_Input data_
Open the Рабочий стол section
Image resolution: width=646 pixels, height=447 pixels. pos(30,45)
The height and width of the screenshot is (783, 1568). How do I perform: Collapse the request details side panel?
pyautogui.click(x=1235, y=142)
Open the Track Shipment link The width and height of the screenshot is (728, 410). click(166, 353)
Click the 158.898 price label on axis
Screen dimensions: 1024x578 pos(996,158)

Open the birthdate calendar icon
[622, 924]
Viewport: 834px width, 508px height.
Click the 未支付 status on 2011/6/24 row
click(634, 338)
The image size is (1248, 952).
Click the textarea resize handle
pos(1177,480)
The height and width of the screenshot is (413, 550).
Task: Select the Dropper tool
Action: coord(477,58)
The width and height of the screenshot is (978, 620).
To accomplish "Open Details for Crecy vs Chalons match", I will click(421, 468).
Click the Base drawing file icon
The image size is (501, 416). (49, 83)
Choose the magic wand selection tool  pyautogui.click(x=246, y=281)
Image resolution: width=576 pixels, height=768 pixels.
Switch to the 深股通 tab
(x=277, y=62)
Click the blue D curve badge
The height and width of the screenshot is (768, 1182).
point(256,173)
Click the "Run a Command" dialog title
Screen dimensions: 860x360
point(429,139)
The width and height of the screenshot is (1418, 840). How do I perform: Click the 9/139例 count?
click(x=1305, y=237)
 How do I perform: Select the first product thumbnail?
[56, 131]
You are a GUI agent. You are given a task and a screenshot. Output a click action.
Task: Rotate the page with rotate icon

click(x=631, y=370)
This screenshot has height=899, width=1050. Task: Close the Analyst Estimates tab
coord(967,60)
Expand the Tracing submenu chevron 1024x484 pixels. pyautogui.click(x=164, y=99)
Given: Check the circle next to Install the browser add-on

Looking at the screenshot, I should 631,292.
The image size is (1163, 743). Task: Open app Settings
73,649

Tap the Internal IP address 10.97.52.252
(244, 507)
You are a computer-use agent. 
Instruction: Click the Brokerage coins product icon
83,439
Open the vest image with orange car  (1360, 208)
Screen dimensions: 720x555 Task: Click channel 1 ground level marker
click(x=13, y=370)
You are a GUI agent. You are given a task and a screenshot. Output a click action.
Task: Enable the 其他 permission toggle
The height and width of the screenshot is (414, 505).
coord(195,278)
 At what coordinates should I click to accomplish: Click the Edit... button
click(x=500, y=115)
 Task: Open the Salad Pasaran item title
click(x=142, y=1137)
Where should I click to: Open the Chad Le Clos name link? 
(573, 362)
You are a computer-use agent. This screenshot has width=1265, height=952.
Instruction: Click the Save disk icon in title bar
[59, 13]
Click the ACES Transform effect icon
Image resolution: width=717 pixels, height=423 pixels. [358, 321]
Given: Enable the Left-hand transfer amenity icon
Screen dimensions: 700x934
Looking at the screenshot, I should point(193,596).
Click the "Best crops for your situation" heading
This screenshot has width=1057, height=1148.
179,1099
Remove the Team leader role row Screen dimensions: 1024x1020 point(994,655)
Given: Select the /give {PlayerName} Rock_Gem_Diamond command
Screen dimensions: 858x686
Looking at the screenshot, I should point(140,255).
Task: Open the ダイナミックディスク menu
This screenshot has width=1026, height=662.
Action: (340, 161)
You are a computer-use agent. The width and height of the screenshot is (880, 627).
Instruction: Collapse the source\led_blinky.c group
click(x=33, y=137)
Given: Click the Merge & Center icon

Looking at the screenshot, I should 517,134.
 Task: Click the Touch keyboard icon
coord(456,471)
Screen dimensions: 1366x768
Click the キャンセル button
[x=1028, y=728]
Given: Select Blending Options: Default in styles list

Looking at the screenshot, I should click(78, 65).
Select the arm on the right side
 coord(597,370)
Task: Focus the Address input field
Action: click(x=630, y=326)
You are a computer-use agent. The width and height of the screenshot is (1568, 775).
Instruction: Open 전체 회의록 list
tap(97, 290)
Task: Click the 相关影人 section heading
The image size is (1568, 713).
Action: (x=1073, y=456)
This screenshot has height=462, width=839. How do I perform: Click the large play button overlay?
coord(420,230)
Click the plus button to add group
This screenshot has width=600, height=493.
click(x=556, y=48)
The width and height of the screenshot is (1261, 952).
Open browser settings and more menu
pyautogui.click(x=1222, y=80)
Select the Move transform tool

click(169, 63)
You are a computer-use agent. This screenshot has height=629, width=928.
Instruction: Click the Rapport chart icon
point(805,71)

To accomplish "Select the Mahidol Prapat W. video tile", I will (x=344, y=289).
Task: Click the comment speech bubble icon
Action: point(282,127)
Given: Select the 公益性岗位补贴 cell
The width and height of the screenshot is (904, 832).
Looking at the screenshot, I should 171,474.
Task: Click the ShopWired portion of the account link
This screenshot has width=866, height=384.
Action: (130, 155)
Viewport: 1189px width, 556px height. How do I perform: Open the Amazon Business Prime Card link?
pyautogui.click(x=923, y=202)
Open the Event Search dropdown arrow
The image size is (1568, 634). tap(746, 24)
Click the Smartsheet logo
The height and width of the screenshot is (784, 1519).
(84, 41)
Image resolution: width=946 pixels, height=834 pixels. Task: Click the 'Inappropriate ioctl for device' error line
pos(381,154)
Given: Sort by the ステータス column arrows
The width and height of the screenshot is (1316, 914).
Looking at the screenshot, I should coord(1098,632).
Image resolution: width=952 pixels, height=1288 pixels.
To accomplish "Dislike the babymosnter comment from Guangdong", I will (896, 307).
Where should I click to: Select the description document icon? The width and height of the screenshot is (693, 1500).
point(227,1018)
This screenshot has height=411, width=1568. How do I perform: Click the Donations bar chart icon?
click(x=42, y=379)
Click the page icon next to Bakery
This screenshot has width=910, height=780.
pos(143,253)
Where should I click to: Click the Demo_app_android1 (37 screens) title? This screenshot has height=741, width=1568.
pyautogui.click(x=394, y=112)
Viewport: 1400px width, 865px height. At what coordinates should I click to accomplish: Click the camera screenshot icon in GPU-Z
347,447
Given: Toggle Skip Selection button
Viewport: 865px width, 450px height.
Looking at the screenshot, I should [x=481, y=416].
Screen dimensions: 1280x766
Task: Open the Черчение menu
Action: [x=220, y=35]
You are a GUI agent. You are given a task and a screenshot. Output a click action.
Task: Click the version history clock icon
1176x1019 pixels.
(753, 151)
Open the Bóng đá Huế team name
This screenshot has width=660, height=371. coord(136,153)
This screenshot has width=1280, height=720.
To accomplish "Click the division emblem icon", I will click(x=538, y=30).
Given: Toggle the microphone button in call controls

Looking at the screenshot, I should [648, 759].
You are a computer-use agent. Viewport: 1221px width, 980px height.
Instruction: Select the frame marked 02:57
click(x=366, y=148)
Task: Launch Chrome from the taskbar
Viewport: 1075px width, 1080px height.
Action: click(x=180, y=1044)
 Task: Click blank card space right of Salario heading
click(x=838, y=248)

_Problem to work on_
Repeat the whole listing above exactly.

_Solved problem_
Open the Рабочий стол section
Image resolution: width=646 pixels, height=447 pixels. pos(30,45)
The height and width of the screenshot is (783, 1568). How do I perform: Collapse the request details side panel?
pyautogui.click(x=1235, y=142)
Open the Track Shipment link The width and height of the screenshot is (728, 410). click(166, 353)
Click the 158.898 price label on axis
Screen dimensions: 1024x578 pos(996,158)

Open the birthdate calendar icon
[622, 924]
Viewport: 834px width, 508px height.
Click the 未支付 status on 2011/6/24 row
click(634, 338)
The image size is (1248, 952).
Click the textarea resize handle
pos(1177,480)
The height and width of the screenshot is (413, 550).
Task: Select the Dropper tool
Action: coord(477,58)
The width and height of the screenshot is (978, 620).
To accomplish "Open Details for Crecy vs Chalons match", I will click(421, 468).
Click the Base drawing file icon
The image size is (501, 416). (49, 83)
Choose the magic wand selection tool  pyautogui.click(x=246, y=281)
Image resolution: width=576 pixels, height=768 pixels.
Switch to the 深股通 tab
(x=277, y=62)
Click the blue D curve badge
The height and width of the screenshot is (768, 1182).
point(256,173)
Click the "Run a Command" dialog title
Screen dimensions: 860x360
point(429,139)
The width and height of the screenshot is (1418, 840). How do I perform: Click the 9/139例 count?
click(x=1305, y=237)
 How do I perform: Select the first product thumbnail?
[56, 131]
You are a GUI agent. You are given a task and a screenshot. Output a click action.
Task: Rotate the page with rotate icon

click(x=631, y=370)
This screenshot has height=899, width=1050. Task: Close the Analyst Estimates tab
coord(967,60)
Expand the Tracing submenu chevron 1024x484 pixels. pyautogui.click(x=164, y=99)
Given: Check the circle next to Install the browser add-on

Looking at the screenshot, I should 631,292.
The image size is (1163, 743). Task: Open app Settings
73,649

Tap the Internal IP address 10.97.52.252
(244, 507)
You are a computer-use agent. 
Instruction: Click the Brokerage coins product icon
83,439
Open the vest image with orange car  (1360, 208)
Screen dimensions: 720x555 Task: Click channel 1 ground level marker
click(x=13, y=370)
You are a GUI agent. You are given a task and a screenshot. Output a click action.
Task: Enable the 其他 permission toggle
The height and width of the screenshot is (414, 505).
coord(195,278)
 At what coordinates should I click to accomplish: Click the Edit... button
click(x=500, y=115)
 Task: Open the Salad Pasaran item title
click(x=142, y=1137)
Where should I click to: Open the Chad Le Clos name link? 
(573, 362)
You are a computer-use agent. This screenshot has width=1265, height=952.
Instruction: Click the Save disk icon in title bar
[59, 13]
Click the ACES Transform effect icon
Image resolution: width=717 pixels, height=423 pixels. [358, 321]
Given: Enable the Left-hand transfer amenity icon
Screen dimensions: 700x934
Looking at the screenshot, I should point(193,596).
Click the "Best crops for your situation" heading
This screenshot has width=1057, height=1148.
179,1099
Remove the Team leader role row Screen dimensions: 1024x1020 point(994,655)
Given: Select the /give {PlayerName} Rock_Gem_Diamond command
Screen dimensions: 858x686
Looking at the screenshot, I should point(140,255).
Task: Open the ダイナミックディスク menu
This screenshot has width=1026, height=662.
Action: (340, 161)
You are a computer-use agent. The width and height of the screenshot is (880, 627).
Instruction: Collapse the source\led_blinky.c group
click(x=33, y=137)
Given: Click the Merge & Center icon

Looking at the screenshot, I should 517,134.
 Task: Click the Touch keyboard icon
coord(456,471)
Screen dimensions: 1366x768
Click the キャンセル button
[x=1028, y=728]
Given: Select Blending Options: Default in styles list

Looking at the screenshot, I should click(78, 65).
Select the arm on the right side
 coord(597,370)
Task: Focus the Address input field
Action: click(x=630, y=326)
You are a computer-use agent. The width and height of the screenshot is (1568, 775).
Instruction: Open 전체 회의록 list
tap(97, 290)
Task: Click the 相关影人 section heading
The image size is (1568, 713).
Action: (x=1073, y=456)
This screenshot has height=462, width=839. How do I perform: Click the large play button overlay?
coord(420,230)
Click the plus button to add group
This screenshot has width=600, height=493.
click(x=556, y=48)
The width and height of the screenshot is (1261, 952).
Open browser settings and more menu
pyautogui.click(x=1222, y=80)
Select the Move transform tool

click(169, 63)
You are a computer-use agent. This screenshot has height=629, width=928.
Instruction: Click the Rapport chart icon
point(805,71)

To accomplish "Select the Mahidol Prapat W. video tile", I will (x=344, y=289).
Task: Click the comment speech bubble icon
Action: point(282,127)
Given: Select the 公益性岗位补贴 cell
The width and height of the screenshot is (904, 832).
Looking at the screenshot, I should 171,474.
Task: Click the ShopWired portion of the account link
This screenshot has width=866, height=384.
Action: (130, 155)
Viewport: 1189px width, 556px height. How do I perform: Open the Amazon Business Prime Card link?
pyautogui.click(x=923, y=202)
Open the Event Search dropdown arrow
The image size is (1568, 634). tap(746, 24)
Click the Smartsheet logo
The height and width of the screenshot is (784, 1519).
(84, 41)
Image resolution: width=946 pixels, height=834 pixels. Task: Click the 'Inappropriate ioctl for device' error line
pos(381,154)
Given: Sort by the ステータス column arrows
The width and height of the screenshot is (1316, 914).
Looking at the screenshot, I should coord(1098,632).
Image resolution: width=952 pixels, height=1288 pixels.
To accomplish "Dislike the babymosnter comment from Guangdong", I will (896, 307).
Where should I click to: Select the description document icon? The width and height of the screenshot is (693, 1500).
point(227,1018)
This screenshot has height=411, width=1568. How do I perform: Click the Donations bar chart icon?
click(x=42, y=379)
Click the page icon next to Bakery
This screenshot has width=910, height=780.
pos(143,253)
Where should I click to: Click the Demo_app_android1 (37 screens) title? This screenshot has height=741, width=1568.
pyautogui.click(x=394, y=112)
Viewport: 1400px width, 865px height. At what coordinates should I click to accomplish: Click the camera screenshot icon in GPU-Z
347,447
Given: Toggle Skip Selection button
Viewport: 865px width, 450px height.
Looking at the screenshot, I should [x=481, y=416].
Screen dimensions: 1280x766
Task: Open the Черчение menu
Action: [x=220, y=35]
You are a GUI agent. You are given a task and a screenshot. Output a click action.
Task: Click the version history clock icon
1176x1019 pixels.
(753, 151)
Open the Bóng đá Huế team name
This screenshot has width=660, height=371. coord(136,153)
This screenshot has width=1280, height=720.
To accomplish "Click the division emblem icon", I will click(x=538, y=30).
Given: Toggle the microphone button in call controls

Looking at the screenshot, I should [648, 759].
You are a computer-use agent. Viewport: 1221px width, 980px height.
Instruction: Select the frame marked 02:57
click(x=366, y=148)
Task: Launch Chrome from the taskbar
Viewport: 1075px width, 1080px height.
Action: click(x=180, y=1044)
 Task: Click blank card space right of Salario heading
click(x=838, y=248)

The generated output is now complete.